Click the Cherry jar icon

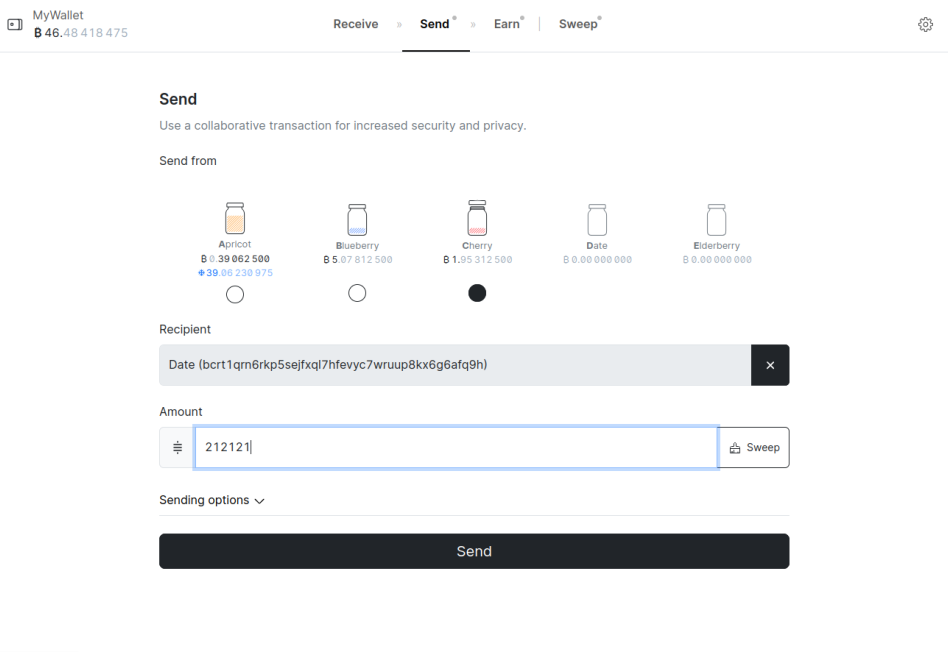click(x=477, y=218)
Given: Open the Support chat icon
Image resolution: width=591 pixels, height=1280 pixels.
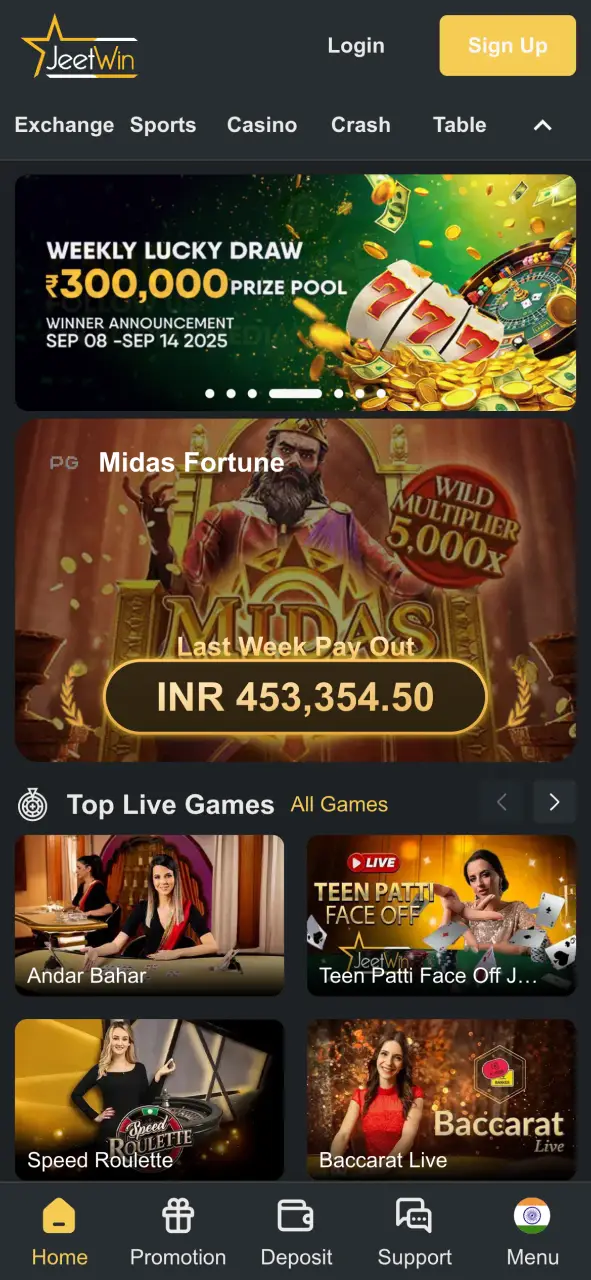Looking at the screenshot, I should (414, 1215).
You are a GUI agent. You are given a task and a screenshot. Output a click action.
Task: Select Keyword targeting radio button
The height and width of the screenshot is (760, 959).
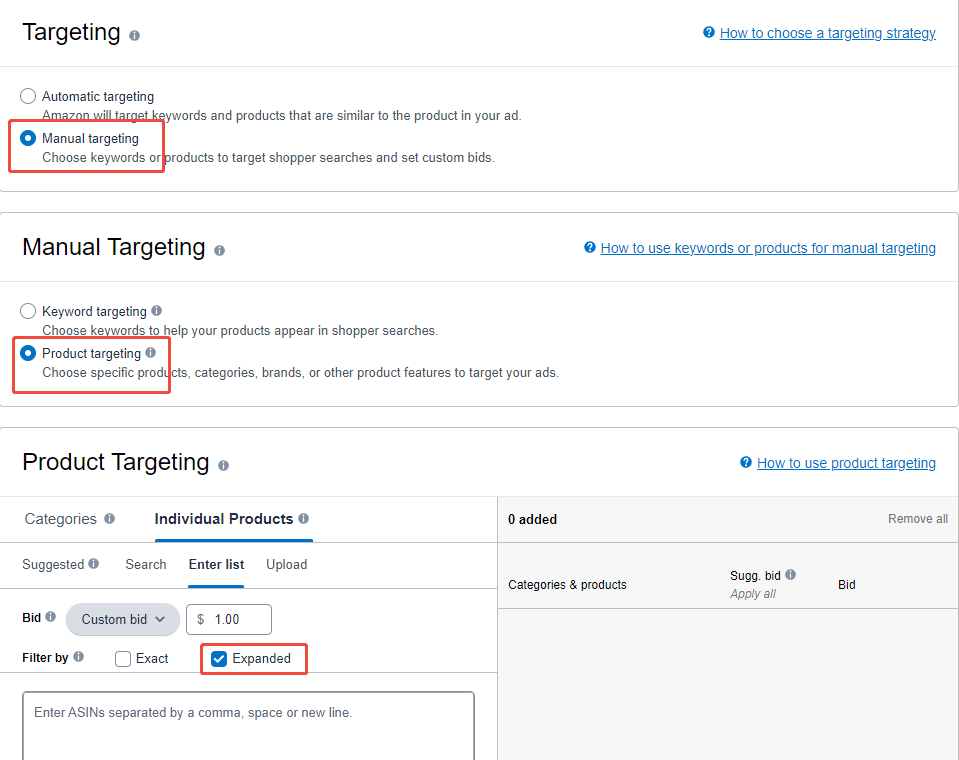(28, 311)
________________
Write out exactly the lines from the one containing "Task: Select Keyword targeting radio button" to the last line of the records above, both included, and leave out any pictures.

Task: Select Keyword targeting radio button
The height and width of the screenshot is (760, 959).
(28, 311)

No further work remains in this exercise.